Rentré chez lui, et sans même quitter sa robe de chambre, il alla s’asseoir sur son lit, alluma sa lampe de chevet et se plongea dans la contemplation de sa trouvaille. Connaissant le talent de l’étrange fille pour saisir une ressemblance en quelques traits de plume – et toujours sans le moindre repentir –, il sut que, s’il rencontrait cet homme dans la rue, il le reconnaîtrait tout de suite…

Le personnage pouvait avoir une trentaine d’années, un beau visage plein aux traits réguliers, porté sur un cou solide, des yeux sombres à l’expression grave sous des sourcils droits. La bouche était ferme, le menton légèrement fendu. Les cheveux noirs coupés court selon la formule du bol retourné évoquait les temps anciens et le port du casque, pourtant ce visage-là était moderne… peut-être en raison desdits cheveux qui bouclaient vers l’intérieur au-dessus du front, suivant une ligne continue découvrant à moitié les oreilles. En outre, le vêtement était un pull-over à col roulé.

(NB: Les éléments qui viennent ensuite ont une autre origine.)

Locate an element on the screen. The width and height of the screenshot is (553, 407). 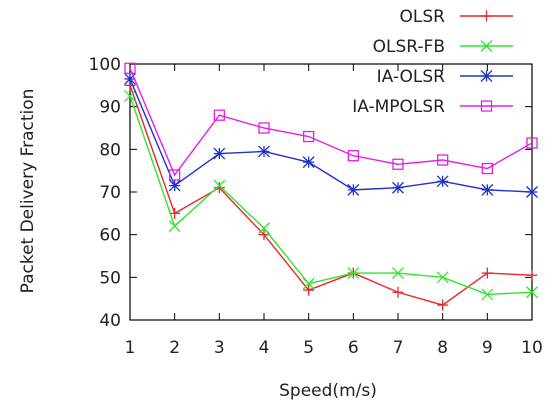
x-tick-label: 9 is located at coordinates (488, 348).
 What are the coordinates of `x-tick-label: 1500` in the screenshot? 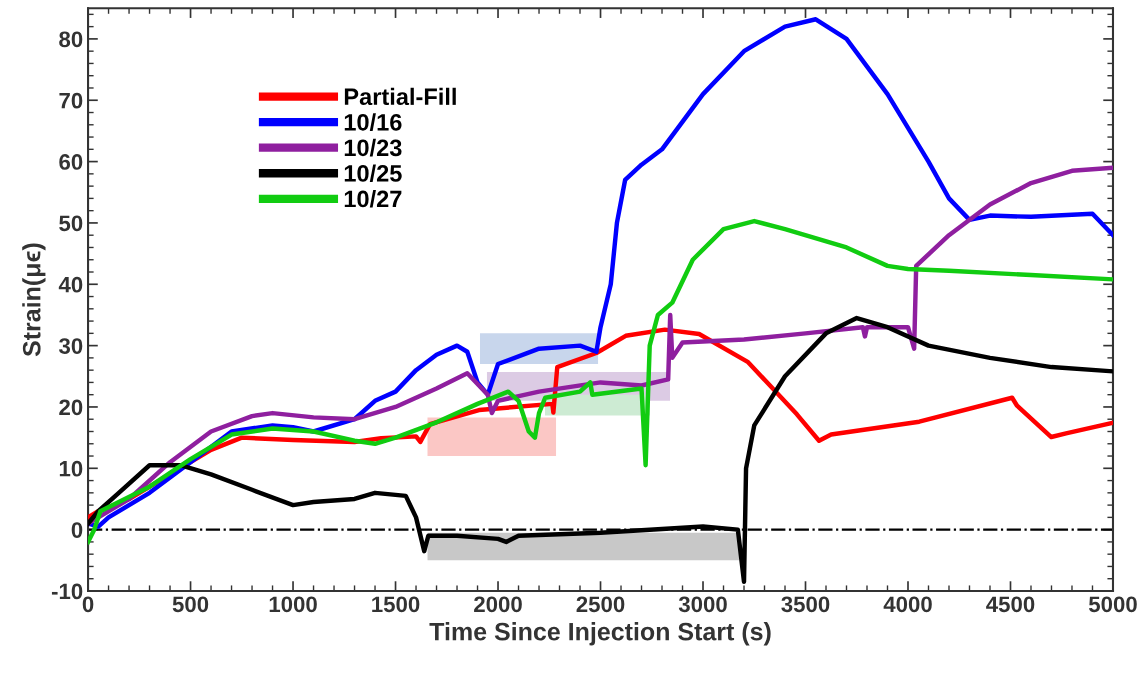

Une théorie de points d’interrogation se bousculait dans le crâne d’Aldo sur l’identité du personnage. Le plus simple eût été sans doute de poser la question à la dessinatrice mais… Mais, au cas où elle « nourrirait un sentiment » pour son modèle – il y avait une chance de tomber juste ! – Dieu seul savait – et encore ! – quel genre de séisme il risquait de provoquer. Alors ? Aller en parler avec Tante Amélie sur la sagacité de laquelle on pouvait toujours compter  ? Mais un : il était près de deux heures du matin et même si les nuits de la vieille dame étaient courtes, elle avait coutume de dormir à cette heure-là. Deux : sa chambre et celle de sa lectrice étant contiguës, il était difficile de bavarder avec elle sans éveiller cette curiosité dont Plan-Crépin débordait ! Ce ne serait guère plus aisé au matin. Conclusion : aller faire un tour chez Adalbert dans la matinée pour lui soumettre le problème. Un de plus à partager ! Sans compter le motif qui avait poussé Plan-Crépin dans la modeste bibliothèque de la maison ?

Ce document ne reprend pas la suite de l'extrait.